# What you should do
Each line of the data holding "dimensions" should be found and copied.

# Recorded data
*** Block opens ***

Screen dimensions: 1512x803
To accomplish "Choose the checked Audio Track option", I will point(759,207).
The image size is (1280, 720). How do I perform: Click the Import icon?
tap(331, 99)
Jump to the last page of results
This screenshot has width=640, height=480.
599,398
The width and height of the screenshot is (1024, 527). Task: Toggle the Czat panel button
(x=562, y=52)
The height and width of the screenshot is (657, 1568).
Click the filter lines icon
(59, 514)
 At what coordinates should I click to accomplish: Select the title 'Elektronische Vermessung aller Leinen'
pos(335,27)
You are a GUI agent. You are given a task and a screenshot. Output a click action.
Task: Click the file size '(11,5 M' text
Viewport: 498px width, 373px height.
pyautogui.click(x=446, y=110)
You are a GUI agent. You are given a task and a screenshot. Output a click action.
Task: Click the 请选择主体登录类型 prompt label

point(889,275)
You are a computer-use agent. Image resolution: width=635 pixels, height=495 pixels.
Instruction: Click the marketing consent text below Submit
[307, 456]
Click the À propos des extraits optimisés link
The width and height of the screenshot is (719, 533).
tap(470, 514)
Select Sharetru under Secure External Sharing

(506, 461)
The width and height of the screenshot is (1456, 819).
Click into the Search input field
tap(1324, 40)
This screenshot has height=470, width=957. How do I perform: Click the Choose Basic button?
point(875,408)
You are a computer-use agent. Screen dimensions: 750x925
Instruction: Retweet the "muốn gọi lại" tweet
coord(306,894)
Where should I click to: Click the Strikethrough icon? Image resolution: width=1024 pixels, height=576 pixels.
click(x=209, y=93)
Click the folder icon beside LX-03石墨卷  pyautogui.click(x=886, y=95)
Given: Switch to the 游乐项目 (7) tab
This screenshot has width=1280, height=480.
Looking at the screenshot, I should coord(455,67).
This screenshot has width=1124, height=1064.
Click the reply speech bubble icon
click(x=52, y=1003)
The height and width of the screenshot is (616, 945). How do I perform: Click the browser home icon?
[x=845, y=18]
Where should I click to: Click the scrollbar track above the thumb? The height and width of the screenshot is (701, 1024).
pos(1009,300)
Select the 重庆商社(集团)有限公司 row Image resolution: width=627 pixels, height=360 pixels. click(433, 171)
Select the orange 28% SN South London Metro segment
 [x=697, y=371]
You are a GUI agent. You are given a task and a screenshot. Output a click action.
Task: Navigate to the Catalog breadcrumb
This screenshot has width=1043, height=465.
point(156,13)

*** Block closes ***

# Exercise output
Screen dimensions: 1512x803
You are a computer-use agent. Screen dimensions: 750x925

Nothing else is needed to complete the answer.